--- START OF DOCUMENT EXCERPT ---

LICs and LICs provide easy access to a professionally managed portfolio of securities. There are specific risks to be aware of when investing.

Benefits of investing in LICs and LITs

A LIC or a LIT provides the ability to gain exposure to a professionally managed, diversified portfolio of securities, an asset class or a market sector in one transaction.

Like any investment, LICs and LITs have risks you need to understand. You should seek independent advice from a professional adviser before investing.

LICs and LITs can help you diversify your portfolio across asset classes, sectors and geographies that otherwise could be difficult to access. For example, there are LICs & LITs that cover international shares, emerging markets, specific sectors, corporate bonds, government and semi-government bonds and commodities.

For example, if your portfolio is comprised primarily of Australian shares, you can easily diversify your portfolio by adding a LIC or LIT that covers international shares.

Risks of trading LICs and LITs

Trading in LICs and LITs carries specific risks to be aware of before investing.

LICs and LITs often trade at a premium or discount to the value of their underlying assets.

The value of a LIC’s shares or a LIT’s units is usually referred to as the fund’s net tangible assets (NTA). A fund’s performance is usually assessed on a combination of the performance of the underlying investments and the market premium or discount to the fund itself.

The on-market price of an LIC or LIT is closely related to its NTA, but can be impacted by a number of factors, independent of the NTA, such as investor sentiment and market cycles. There are a range of reasons why a LIC or LIT may trade at a premium such as market perceptions of sound management. If you decide to pay a premium, it is important to have reasons for doing so.

When a LIC or LIT trades at a discount, it could be due to poor performance, market concerns about management, low liquidity or other factors. When your LIC or LIT trades at a substantial discount, it can be difficult for you to sell your holding for a price that you would like.

The ASX requires LICs and LITs to publish their NTA within 14 days from month’s end.

--- END OF DOCUMENT EXCERPT ---
--- START OF SOURCE MATERIAL ---

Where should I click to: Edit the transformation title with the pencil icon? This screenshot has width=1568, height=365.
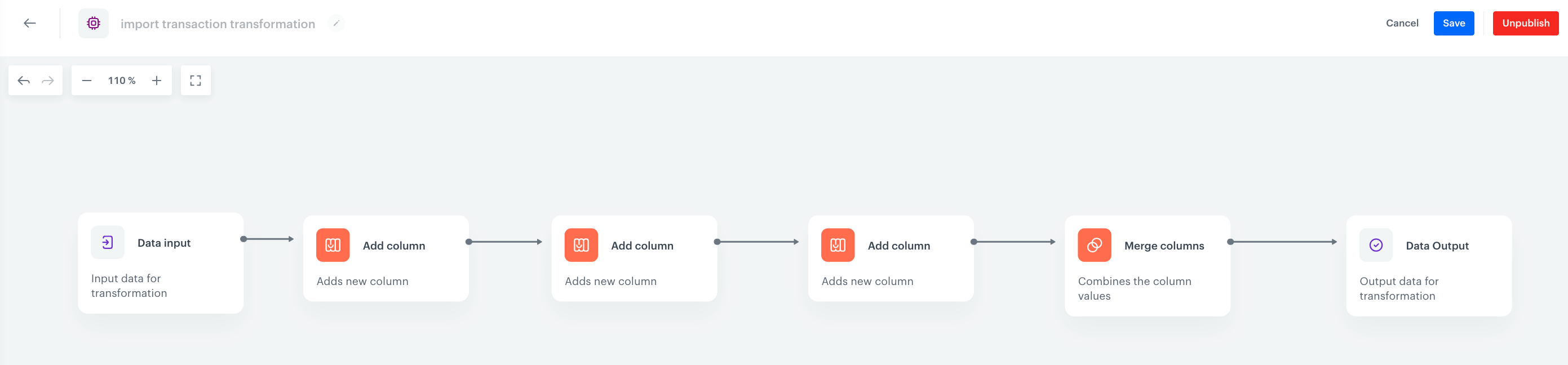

--- END OF SOURCE MATERIAL ---

Please rewrite the text on LICs and LITs starting at "Trading in LICs" and ending at "for doing so.", using "markup" in place of "premium". The material is separate from the text on LICs and LITs.

» **EXERCISE RESPONSE**
Trading in LICs and LITs carries specific risks to be aware of before investing.

LICs and LITs often trade at a markup or discount to the value of their underlying assets.

The value of a LIC’s shares or a LIT’s units is usually referred to as the fund’s net tangible assets (NTA). A fund’s performance is usually assessed on a combination of the performance of the underlying investments and the market markup or discount to the fund itself.

The on-market price of an LIC or LIT is closely related to its NTA, but can be impacted by a number of factors, independent of the NTA, such as investor sentiment and market cycles. There are a range of reasons why a LIC or LIT may trade at a markup such as market perceptions of sound management. If you decide to pay a markup, it is important to have reasons for doing so.